Occidente ed ex Jugoslavia
Una cooperazione a fondo totalmente perduto

È passato un terzo di secolo dalla morte di Tito, che nel maggio del 1980 parve aprire una nuova epoca nelle relazioni jugoslave con l’Occidente e nello sviluppo di una cooperazione che aveva trovato momenti di grande visibilità nel movimento dei «non allineati» e nelle frequenti visite di Stato rese a Belgrado dai leader di tutto il mondo, spesso col supporto di cospicui flussi finanziari. Tutti, a cominciare dalle grandi Potenze, avevano confidato nel funambolismo politico del vecchio Maresciallo, che aveva avuto un lontano inizio nella rottura del 1948 con Mosca per giungere ad un vero e proprio capolavoro tattico con l’aggregazione di 44 Paesi guidati dalla Jugoslavia – unico Stato europeo del gruppo – in quel suggestivo coacervo del Terzo Mondo che affermava di propugnare l’affrancamento dei popoli oppressi.
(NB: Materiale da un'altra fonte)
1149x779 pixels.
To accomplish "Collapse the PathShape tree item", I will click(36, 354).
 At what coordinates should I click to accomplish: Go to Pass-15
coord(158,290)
L’Occidente aveva sperato che l’unione dei «non allineati» potesse costituire un fatto nuovo, idoneo ad aprire nuovi orizzonti ed a stemperare la guerra fredda con l’Unione Sovietica e le democrazie popolari, ma gli effetti più visibili furono le soddisfazioni dell’incessante ambizione personale di Tito e le continue iniezioni di mezzi finanziari nell’economia jugoslava, sebbene già votata al disastro. Con la scomparsa del satrapo di Belgrado le cose non cambiarono, nonostante le rinnovate illusioni occidentali: anzi, nel decennio intercorso fra la morte di Tito e la caduta del Muro di Berlino le trasferte in Jugoslavia si moltiplicarono e con esse ebbero rinnovato impulso i flussi di denaro fresco in favore della sua economia, pur caratterizzata, all’epoca, dal tasso d’inflazione più alto d’Europa.

I Grandi della Terra, prontamente imitati da altri Capi di Stato, offrirono amicizia e servigi, a cominciare dal Presidente Statunitense Jimmy Carter e dal premier francese Raymond Barre che furono i più solleciti, seguiti a breve distanza dal leader libico Muammar Gheddafi, da quello greco Andreas Papandreu, dal Presidente Egiziano Mubarak, e più tardi, dal Cinese Li Xian Nian. In seguito, si distinsero nella lista delle visite a Belgrado statisti del calibro di François Mitterrand e di Helmut Kohl, ma anche gli Italiani non furono da meno, a cominciare da Sandro Pertini e da Emilio Colombo, per non dire di Giovanni Goria, il cui Governo elargì, all’inizio del 1988, un contributo «gratuito» pari a 500 miliardi di lire, che faceva seguito al rifinanziamento dell’impegno tedesco verso la Jugoslavia ed all’apertura di una nuova linea di credito europeo, per il tramite della BEI, nell’ordine dei 660 milioni di dollari.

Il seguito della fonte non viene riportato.